Half of the 3.2 billion prescriptions dispensed annually are not taken as prescribed. Pharmacy benefit leaders must reconsider the financial context of medication adherence and medication possession, according to industry leaders presenting at a recent online seminar for the Pharmacy Benefit Management Institute.

“We have this thought of medication adherence as something that’s nice to do, but we wouldn’t want to do it too aggressively because it might be a budget buster,” said James Notaro, president and founder of CSS, a medication therapy management firm. “We have learned that medication adherence isn’t just a nice thing to do.”

Specifically, Notaro said, medication adherence can demonstrate overall cost reductions as well as reduced hospital readmissions and improvements in Medicare star ratings for Part D plans. The strategy reflects competency and quality, but also results in quantifiable impact.

He said keeping patients on track with their medications after a hospital stay is key to reducing readmissions, which Medicare is examining closely. Hospitals are now penalized financially for readmissions of Medicare patients that are considered avoidable.

For Part D plans, the Centers for Medicare and Medicaid Services includes evaluation of medication adherence under the drug pricing and patient safety measures in the star-rating program. More stars translate to bonus payment for Part D plans.

Data is needed to support outreach efforts aimed at reducing non-adherence. For example, information for each patient should include comprehensive prescription information, insurance eligibility and the list of primary care providers to ensure thorough tracking and follow up.

Barriers that cause patients to get off track with their medication regimens might range from a lack of motivation to attitude to financial concerns.
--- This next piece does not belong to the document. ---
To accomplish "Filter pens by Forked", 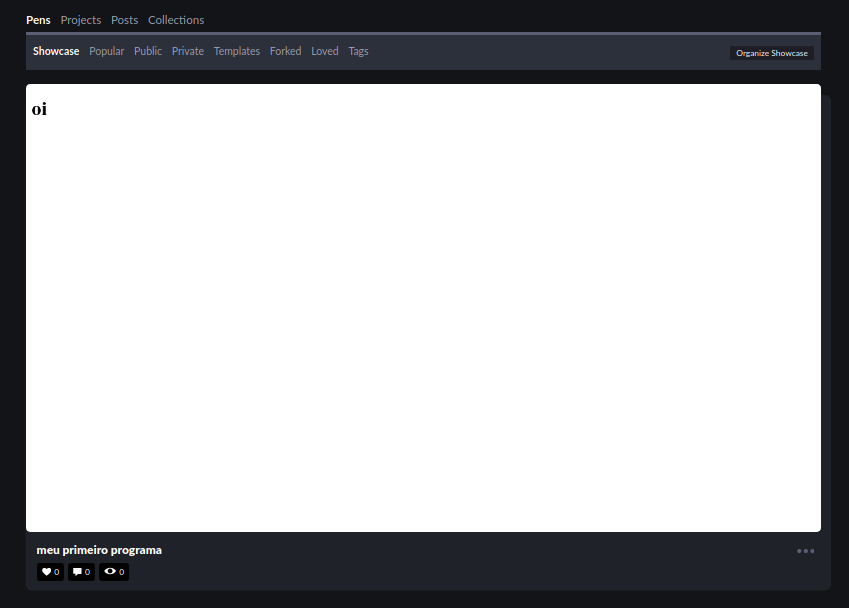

Notaro said motivation can be addressed with reminder support services, but many other barriers must be addressed with clinical support. For example, a patient that shows adherence as low as 20% or 25% is probably experiencing a clinical or social issue, rather than a motivational one.

He believes the next year will bring more sophisticated tools to address non-adherence as the practice comes to the forefront.

According to Kevin Boesen director of medication management for Express Scripts, a national pharmacy benefit manager, outreach programs must closely track medication possession, using different approaches for each situation. Some patients are switched from one drug to another, for example, while others might fill a 90-day prescription early. Such situations would appear to produce gaps in adherence, but the gaps would not actually require intervention.

Also, outreach programs must consider appropriate thresholds for medication possession based on the particular drug. For example, HIV drugs must be taken consistently to prevent the disease from progressing. In this case, an intervention might be triggered when a patient’s medication possession only falls slightly-to 85% or 90%. The same is true for specialty drugs, Boesen said.

One concern among plan sponsors is the effect manufacturer coupons might have on patient behavior. While the coupons offer patients lower out-of-pocket costs and would increase adherence, they also drive the use of more costly brand drugs.

“We’re not a big fan of those programs unless you’ve incorporated them into your cost structure,” Notaro said. “Cost effectiveness should be working in conjunction with adherence programs.”

In fact, the Pharmaceutical Care Management Assn. estimates that copay coupons will add $32 billion in costs for plan sponsors between 2011 and 2021 if today’s trend continues. Further, the association notes that the programs work against formulary management strategies such as value-based designs and financial incentives to opt for generics.